Light and CO 2 limitation of photosynthesis and states of the reactions regenerating ribulose 1,5-bisphosphate or reducing 3-phosphoglycerate

Abstract

Listen

Translate article

Spinach leaves were illuminated at various temperatures or CO 2 concentrations until steady-state photosynthesis could be measured. Subsequently, they were frozen rapidly in liquid nitrogen and freeze-dried. From the dry material, chloroplasts were isolated in a mixture of organic solvents in which polar metabolites are insoluble. Metabolite levels were determined in the chloroplast fraction. From measured levels of dihydroxyacetone phosphate, fructose 6-phosphate (Fru-6-P), ribulose 1,5-bisphosphate (Rbu-1,5-P 2), ATP and ADP, mass-action ratios of the reaction dihydroxyacetone phosphate + 2 glyceraldehyde 3-phosphate + 3 ATP + Fru-6-P → 3 Rbu-1,5-P 2 + 3 ADP + P i were computed. They increased at constant light intensity with increasing CO 2 concentration or increasing temperature as photosynthetic flux increased. Surprisingly, however, mass action ratios decreased as flux increased with increasing light intensities. Moreover, mass-action ratios were linearly correlated to light-limitation coefficients which were obtained by computing the light limitation of photosynthesis from the slopes of light and CO 2 response curves and multiplying obtained values with that increment of photosynthesis which was measured on increasing the light intensity to saturation. The results are interpreted to indicate tight enzymic control of the formation of ribulose bisphosphate by light.
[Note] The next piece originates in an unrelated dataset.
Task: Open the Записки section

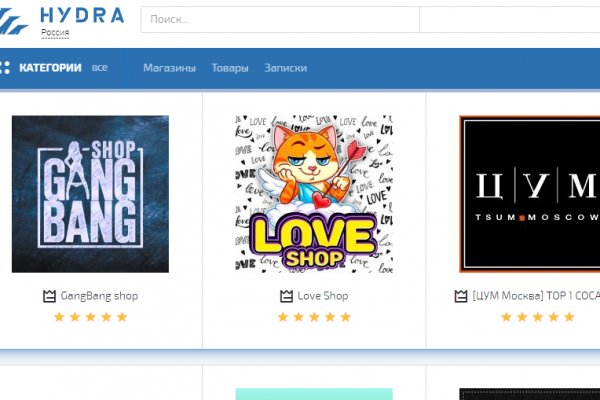Action: [x=285, y=68]
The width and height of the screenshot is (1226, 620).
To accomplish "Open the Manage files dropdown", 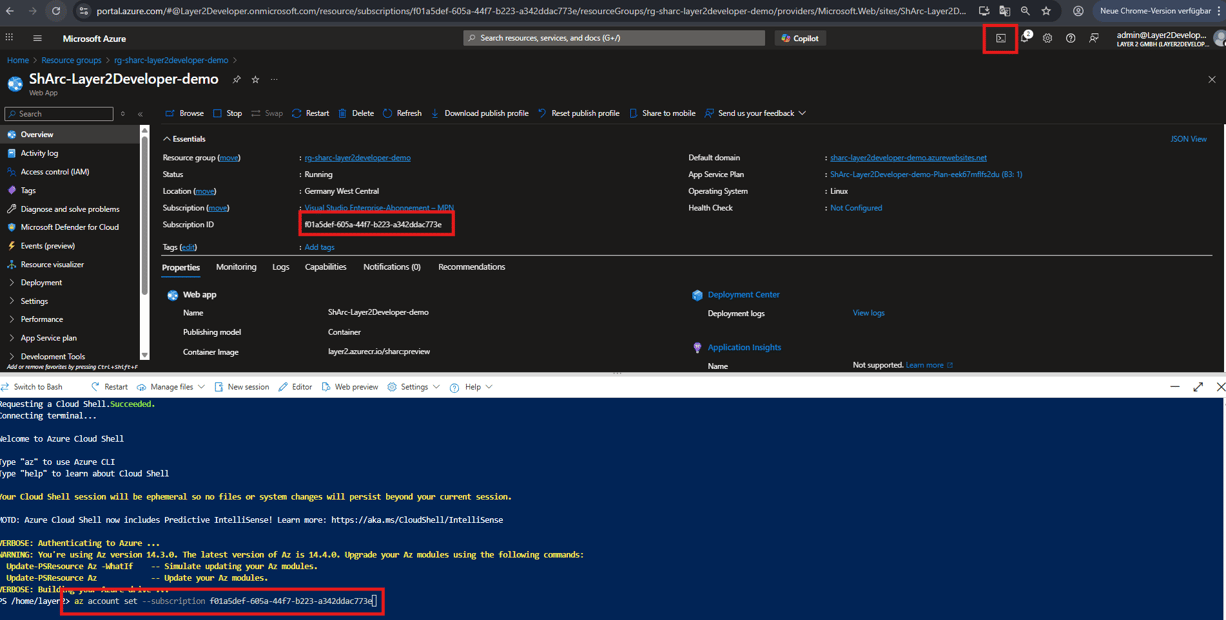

As light intensities are increased, light-regulated enzymes are activated to an extent which permits a decrease in the mass action ratios instead of the increase expected to drive increased carbon flux. Since the reactions catalyzed by phosphoglycerate kinase, glyceraldehyde-3-phosphate dehydrogenase and triosephosphate isomerase are close to thermodynamic equilibrium even when photosynthetic fluxes are large, ratios of dihydroxyacetone phosphate to 3-phosphoglycerate indicated the state of chloroplast phosphorylation potentials and the redox state of NADP which together form the assimilatory power [ATP] · [ADP] −1 · [P i] −1 · [NADPH] · [NADP +] −1. Assimilatory power decreased as carbon flux increased with increasing light intensity and increasing CO 2 concentration, but increased as carbon flux increased with increasing temperature. Again this indicates a decrease in the flow resistance of the carbon cycle as light or CO 2 is increased. The decrease in the flow resistance is attributed to enzyme activation when light is increased, or to increased carboxylation when CO 2 is increased.